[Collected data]
Content starts

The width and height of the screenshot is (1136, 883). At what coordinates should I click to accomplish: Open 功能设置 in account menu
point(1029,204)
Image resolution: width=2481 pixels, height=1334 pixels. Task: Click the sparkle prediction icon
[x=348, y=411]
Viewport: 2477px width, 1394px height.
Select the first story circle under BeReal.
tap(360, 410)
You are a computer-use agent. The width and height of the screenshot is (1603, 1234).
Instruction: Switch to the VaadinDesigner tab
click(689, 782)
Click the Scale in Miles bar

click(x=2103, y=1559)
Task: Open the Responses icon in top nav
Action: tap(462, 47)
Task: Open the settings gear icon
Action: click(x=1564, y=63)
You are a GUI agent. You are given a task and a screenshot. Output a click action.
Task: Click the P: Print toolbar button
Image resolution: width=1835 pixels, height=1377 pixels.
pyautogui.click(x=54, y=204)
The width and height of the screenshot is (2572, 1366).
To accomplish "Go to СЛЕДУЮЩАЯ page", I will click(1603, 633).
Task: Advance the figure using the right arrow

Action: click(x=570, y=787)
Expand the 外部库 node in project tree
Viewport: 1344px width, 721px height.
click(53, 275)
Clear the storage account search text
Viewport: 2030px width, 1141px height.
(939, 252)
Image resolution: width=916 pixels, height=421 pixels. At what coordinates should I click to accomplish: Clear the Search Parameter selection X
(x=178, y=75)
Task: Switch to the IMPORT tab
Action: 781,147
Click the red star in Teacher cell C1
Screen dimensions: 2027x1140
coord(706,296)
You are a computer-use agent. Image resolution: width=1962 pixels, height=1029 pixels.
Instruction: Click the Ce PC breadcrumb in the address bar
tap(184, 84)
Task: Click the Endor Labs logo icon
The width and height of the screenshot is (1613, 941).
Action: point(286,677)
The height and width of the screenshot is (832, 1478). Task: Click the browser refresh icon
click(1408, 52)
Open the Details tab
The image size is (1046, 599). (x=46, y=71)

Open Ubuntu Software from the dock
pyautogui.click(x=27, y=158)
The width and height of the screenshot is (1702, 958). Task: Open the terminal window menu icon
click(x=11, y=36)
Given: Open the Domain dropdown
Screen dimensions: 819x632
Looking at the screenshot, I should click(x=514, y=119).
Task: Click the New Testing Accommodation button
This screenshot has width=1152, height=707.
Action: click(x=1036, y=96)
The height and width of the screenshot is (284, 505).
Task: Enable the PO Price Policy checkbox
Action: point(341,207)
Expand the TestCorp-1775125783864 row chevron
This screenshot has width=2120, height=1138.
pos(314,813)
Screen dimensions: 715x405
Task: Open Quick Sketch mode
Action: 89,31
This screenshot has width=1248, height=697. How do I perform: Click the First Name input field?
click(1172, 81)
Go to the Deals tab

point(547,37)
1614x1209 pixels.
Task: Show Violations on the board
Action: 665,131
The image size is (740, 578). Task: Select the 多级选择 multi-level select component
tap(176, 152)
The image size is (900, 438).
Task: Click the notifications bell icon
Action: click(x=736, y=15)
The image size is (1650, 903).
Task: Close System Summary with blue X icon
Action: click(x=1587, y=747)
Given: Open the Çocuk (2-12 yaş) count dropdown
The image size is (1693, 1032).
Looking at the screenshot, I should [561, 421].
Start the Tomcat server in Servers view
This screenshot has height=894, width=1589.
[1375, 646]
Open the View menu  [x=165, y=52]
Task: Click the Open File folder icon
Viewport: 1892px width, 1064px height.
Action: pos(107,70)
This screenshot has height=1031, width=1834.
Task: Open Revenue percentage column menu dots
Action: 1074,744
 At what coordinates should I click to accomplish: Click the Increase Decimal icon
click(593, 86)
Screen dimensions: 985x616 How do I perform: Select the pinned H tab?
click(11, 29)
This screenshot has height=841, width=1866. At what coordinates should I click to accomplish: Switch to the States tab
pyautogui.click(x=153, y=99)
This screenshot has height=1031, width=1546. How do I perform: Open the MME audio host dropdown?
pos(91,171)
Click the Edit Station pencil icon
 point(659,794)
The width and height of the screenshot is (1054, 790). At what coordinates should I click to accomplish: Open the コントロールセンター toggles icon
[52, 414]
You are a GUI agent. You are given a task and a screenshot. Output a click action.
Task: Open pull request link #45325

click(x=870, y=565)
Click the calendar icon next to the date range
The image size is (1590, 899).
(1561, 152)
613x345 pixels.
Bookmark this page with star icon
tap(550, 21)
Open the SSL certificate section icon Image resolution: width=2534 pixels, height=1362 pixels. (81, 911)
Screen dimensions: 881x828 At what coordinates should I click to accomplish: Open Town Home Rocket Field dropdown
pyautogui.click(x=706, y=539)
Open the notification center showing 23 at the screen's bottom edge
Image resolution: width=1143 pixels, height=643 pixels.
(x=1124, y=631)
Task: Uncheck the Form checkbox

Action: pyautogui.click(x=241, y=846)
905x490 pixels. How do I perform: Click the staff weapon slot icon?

Content ends

Line by line, please reproduce the records exactly.

The width and height of the screenshot is (1136, 883). At what coordinates should I click to accomplish: Open 功能设置 in account menu
point(1029,204)
Image resolution: width=2481 pixels, height=1334 pixels. Task: Click the sparkle prediction icon
[x=348, y=411]
Viewport: 2477px width, 1394px height.
Select the first story circle under BeReal.
tap(360, 410)
You are a computer-use agent. The width and height of the screenshot is (1603, 1234).
Instruction: Switch to the VaadinDesigner tab
click(689, 782)
Click the Scale in Miles bar

click(x=2103, y=1559)
Task: Open the Responses icon in top nav
Action: tap(462, 47)
Task: Open the settings gear icon
Action: click(x=1564, y=63)
You are a GUI agent. You are given a task and a screenshot. Output a click action.
Task: Click the P: Print toolbar button
Image resolution: width=1835 pixels, height=1377 pixels.
pyautogui.click(x=54, y=204)
The width and height of the screenshot is (2572, 1366).
To accomplish "Go to СЛЕДУЮЩАЯ page", I will click(1603, 633).
Task: Advance the figure using the right arrow

Action: click(x=570, y=787)
Expand the 外部库 node in project tree
Viewport: 1344px width, 721px height.
click(53, 275)
Clear the storage account search text
Viewport: 2030px width, 1141px height.
(939, 252)
Image resolution: width=916 pixels, height=421 pixels. At what coordinates should I click to accomplish: Clear the Search Parameter selection X
(x=178, y=75)
Task: Switch to the IMPORT tab
Action: 781,147
Click the red star in Teacher cell C1
Screen dimensions: 2027x1140
coord(706,296)
You are a computer-use agent. Image resolution: width=1962 pixels, height=1029 pixels.
Instruction: Click the Ce PC breadcrumb in the address bar
tap(184, 84)
Task: Click the Endor Labs logo icon
The width and height of the screenshot is (1613, 941).
Action: point(286,677)
The height and width of the screenshot is (832, 1478). Task: Click the browser refresh icon
click(1408, 52)
Open the Details tab
The image size is (1046, 599). (x=46, y=71)

Open Ubuntu Software from the dock
pyautogui.click(x=27, y=158)
The width and height of the screenshot is (1702, 958). Task: Open the terminal window menu icon
click(x=11, y=36)
Given: Open the Domain dropdown
Screen dimensions: 819x632
Looking at the screenshot, I should click(x=514, y=119).
Task: Click the New Testing Accommodation button
This screenshot has width=1152, height=707.
Action: click(x=1036, y=96)
The height and width of the screenshot is (284, 505).
Task: Enable the PO Price Policy checkbox
Action: point(341,207)
Expand the TestCorp-1775125783864 row chevron
This screenshot has width=2120, height=1138.
pos(314,813)
Screen dimensions: 715x405
Task: Open Quick Sketch mode
Action: 89,31
This screenshot has width=1248, height=697. How do I perform: Click the First Name input field?
click(1172, 81)
Go to the Deals tab

point(547,37)
1614x1209 pixels.
Task: Show Violations on the board
Action: 665,131
The image size is (740, 578). Task: Select the 多级选择 multi-level select component
tap(176, 152)
The image size is (900, 438).
Task: Click the notifications bell icon
Action: click(x=736, y=15)
The image size is (1650, 903).
Task: Close System Summary with blue X icon
Action: click(x=1587, y=747)
Given: Open the Çocuk (2-12 yaş) count dropdown
The image size is (1693, 1032).
Looking at the screenshot, I should [561, 421].
Start the Tomcat server in Servers view
This screenshot has height=894, width=1589.
[1375, 646]
Open the View menu  [x=165, y=52]
Task: Click the Open File folder icon
Viewport: 1892px width, 1064px height.
Action: pos(107,70)
This screenshot has height=1031, width=1834.
Task: Open Revenue percentage column menu dots
Action: 1074,744
 At what coordinates should I click to accomplish: Click the Increase Decimal icon
click(593, 86)
Screen dimensions: 985x616 How do I perform: Select the pinned H tab?
click(11, 29)
This screenshot has height=841, width=1866. At what coordinates should I click to accomplish: Switch to the States tab
pyautogui.click(x=153, y=99)
This screenshot has height=1031, width=1546. How do I perform: Open the MME audio host dropdown?
pos(91,171)
Click the Edit Station pencil icon
 point(659,794)
The width and height of the screenshot is (1054, 790). At what coordinates should I click to accomplish: Open the コントロールセンター toggles icon
[52, 414]
You are a GUI agent. You are given a task and a screenshot. Output a click action.
Task: Open pull request link #45325

click(x=870, y=565)
Click the calendar icon next to the date range
The image size is (1590, 899).
(1561, 152)
613x345 pixels.
Bookmark this page with star icon
tap(550, 21)
Open the SSL certificate section icon Image resolution: width=2534 pixels, height=1362 pixels. (81, 911)
Screen dimensions: 881x828 At what coordinates should I click to accomplish: Open Town Home Rocket Field dropdown
pyautogui.click(x=706, y=539)
Open the notification center showing 23 at the screen's bottom edge
Image resolution: width=1143 pixels, height=643 pixels.
(x=1124, y=631)
Task: Uncheck the Form checkbox

Action: pyautogui.click(x=241, y=846)
905x490 pixels. How do I perform: Click the staff weapon slot icon?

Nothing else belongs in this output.